## Begin EXCERPT TO READ

Ordnance Survey – the newbie perspective!

By , 2, October, 2012 8:00 am

Guest post by Jack Harrison - one of Ordnance Survey’s new graduate intake

As I sit writing this post, I’ve just finished my third week working for the Ordnance Survey. My official role within the business is a bit of a mouthful, I’m a ‘Product Development/Data Engineer’. More importantly, though, I’m part of the Graduate programme intake that the Ordnance Survey has run this year for the first time in almost two decades. There are three other graduates on the programme, going into market analysis, government policy research and technical process improvement, but before we got stuck into our specialist roles we were scheduled for a two-week induction.

## End EXCERPT TO READ

## WORK TO DO
1. In the Ordnance Survey post, list the areas the three other graduates on the programme are going into.
2. Answer these about the Ordnance Survey post:
(a) What is the writer's official role?
(b) How long was the induction scheduled before the specialist roles?
(c) When had the Ordnance Survey last run a graduate programme intake before this year?

## Begin GIVEN MATERIAL

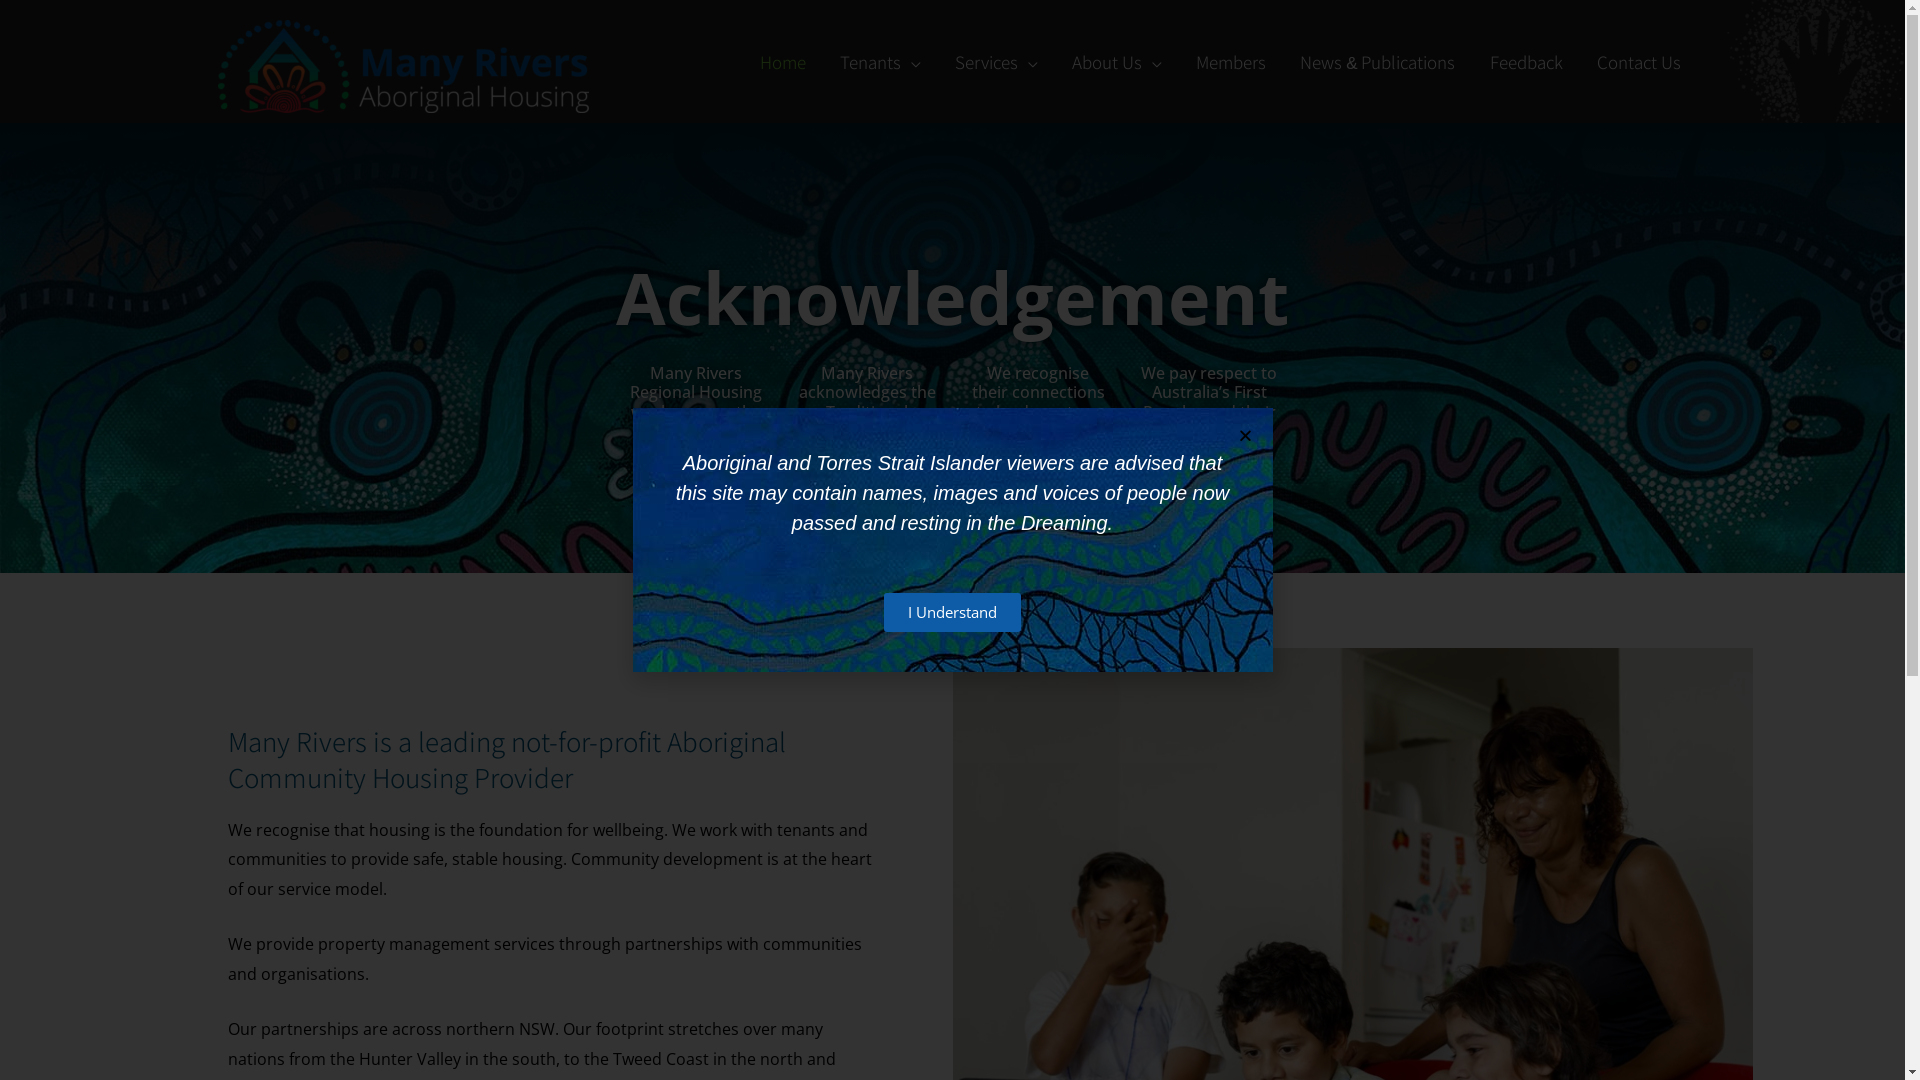 The image size is (1920, 1080). What do you see at coordinates (880, 60) in the screenshot?
I see `'Tenants'` at bounding box center [880, 60].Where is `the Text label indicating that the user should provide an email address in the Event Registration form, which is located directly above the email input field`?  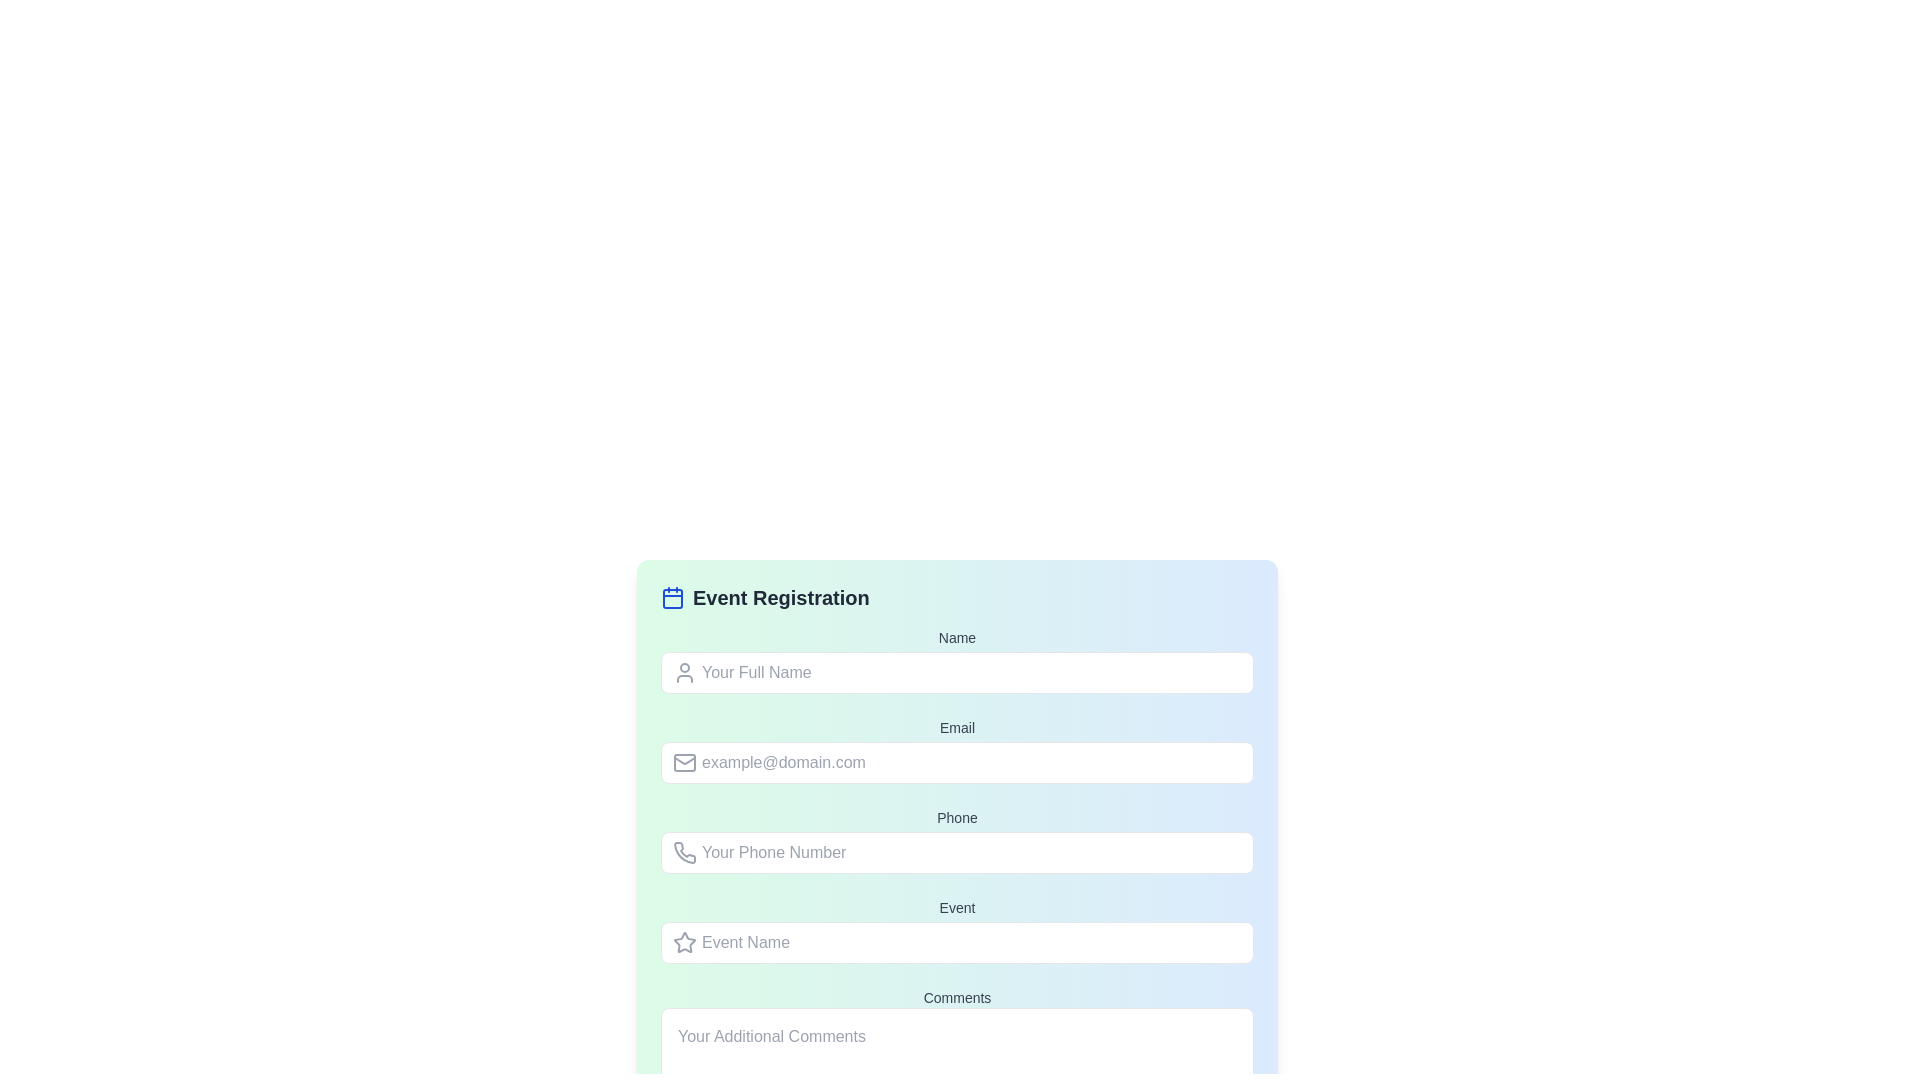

## End GIVEN MATERIAL

## TASK ANSWERS
1.
- market analysis
- government policy research
- technical process improvement

2.
(a) Product Development/Data Engineer
(b) Two weeks
(c) Almost two decades earlier